I was intrigued by the research presentations and wanted to get involved in my own research projects. I realized that summer was a great time to engage in research. I’ve participated in two Research Experience for Undergraduates (REU) programs. These programs, funded by the National Science Foundation, hire students each summer to work on a research project at a college or university. One summer, I worked at the Bard College REU on an applied machine learning project.

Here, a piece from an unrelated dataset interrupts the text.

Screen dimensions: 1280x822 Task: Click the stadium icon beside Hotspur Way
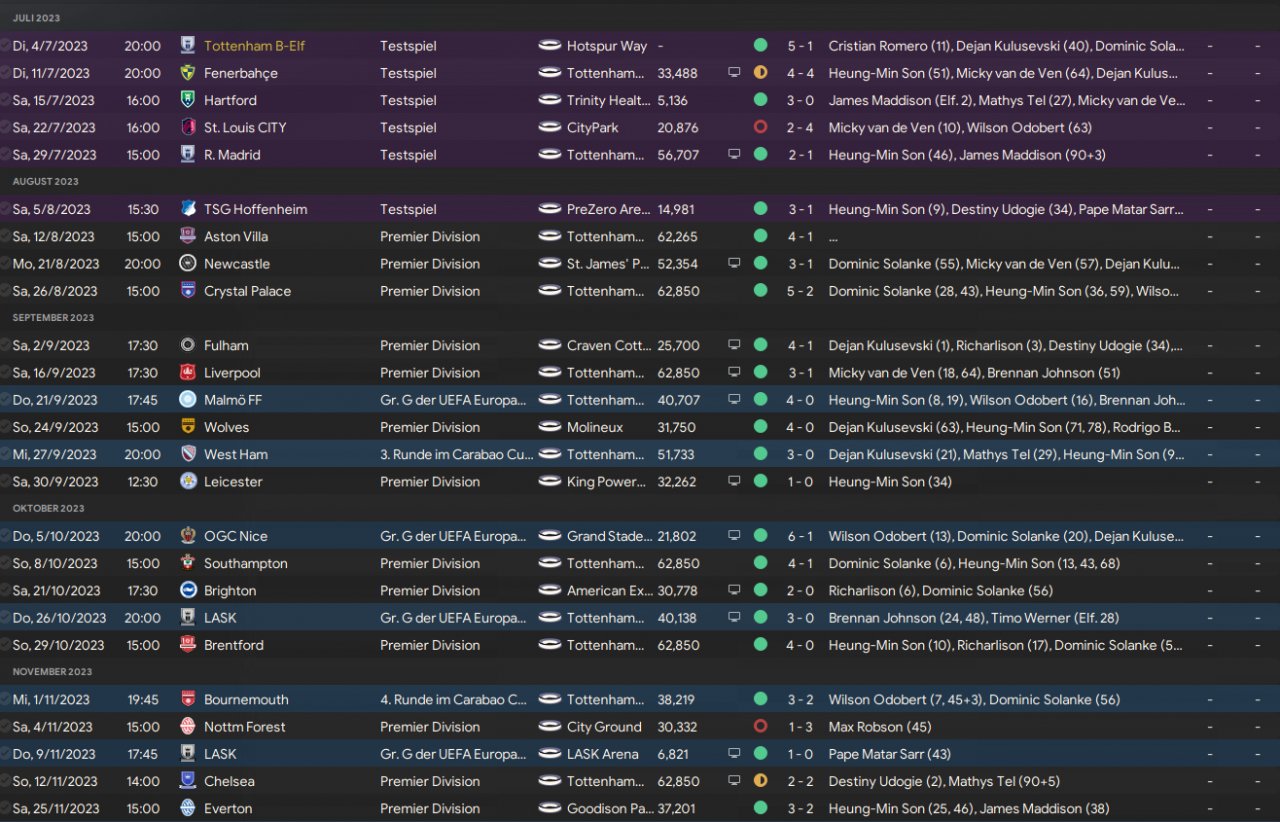click(x=550, y=46)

The following summer, I was at the University of North Carolina at Greensboro’s REU, performing combinatorics research. These REUs were my first experiences in a real job situation, so I set up accommodations for myself. At Bard College, they hired sign language interpreters who came to campus when students or faculty gave research presentations. Unfortunately, interpreting a technical talk is a very difficult task because of the technical jargon and the need for specificity. So, while I was at Greensboro, I decided to rely entirely on a frequency modulation (FM) system, which amplifies the instructor into a speaker just for me to hear.

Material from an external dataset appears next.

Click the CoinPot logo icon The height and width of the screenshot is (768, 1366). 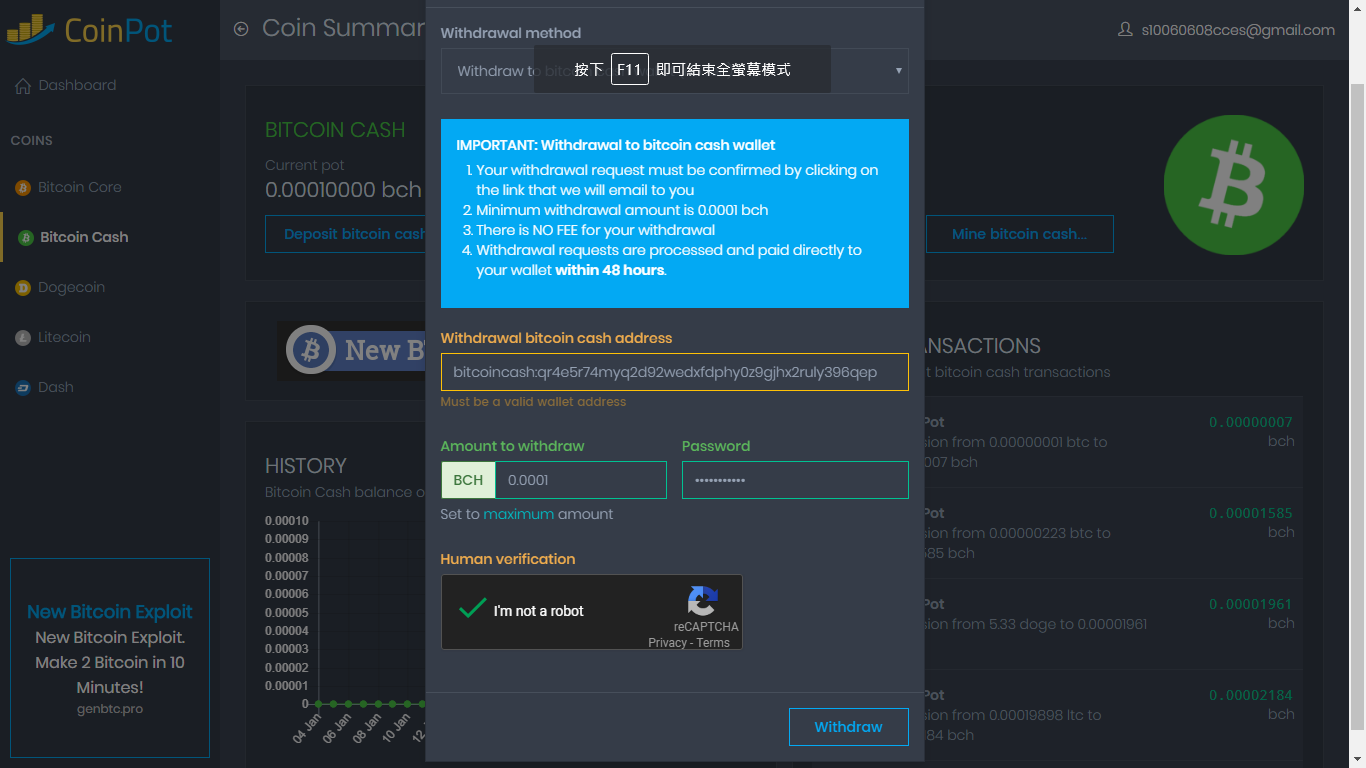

I am now a first-year computer science PhD student at the University of California, Berkeley. I am working with Professor John Canny on machine learning and human-computer interaction research. I expect to stay at Berkeley for at least six years to form a strong research record before going out on the job market. My career goals are to become either a professor or a research scientist.

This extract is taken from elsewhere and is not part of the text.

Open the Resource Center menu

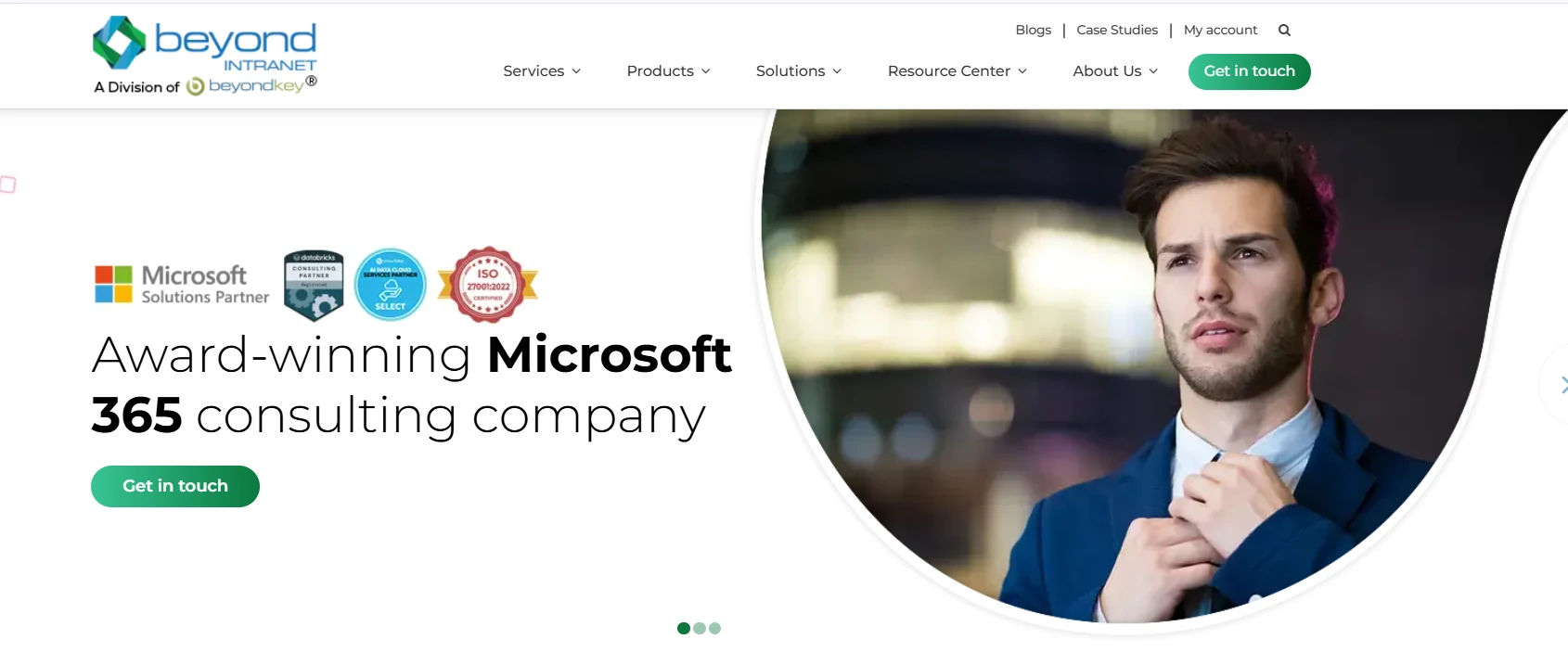coord(958,71)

In retrospect, I am surprised at my life’s journey so far, as I had long viewed myself as a future doctor or lawyer. It was not until after I had attended AccessComputing’s Summer Academy that I seriously considered a career in computer science. Every now and then, I think about how unbelievable it is that I got to where I am today. My journey into the world of computer science would not have been possible without all the help and support I’ve received in my years of school. My support network includes all my interpreters, my note-takers, deaf teachers and assistants, AccessComputing, and of course, my parents. From elementary, middle, and high school at Guilderland, to four years at Williams, and now at Berkeley, they have remained my strongest supporters.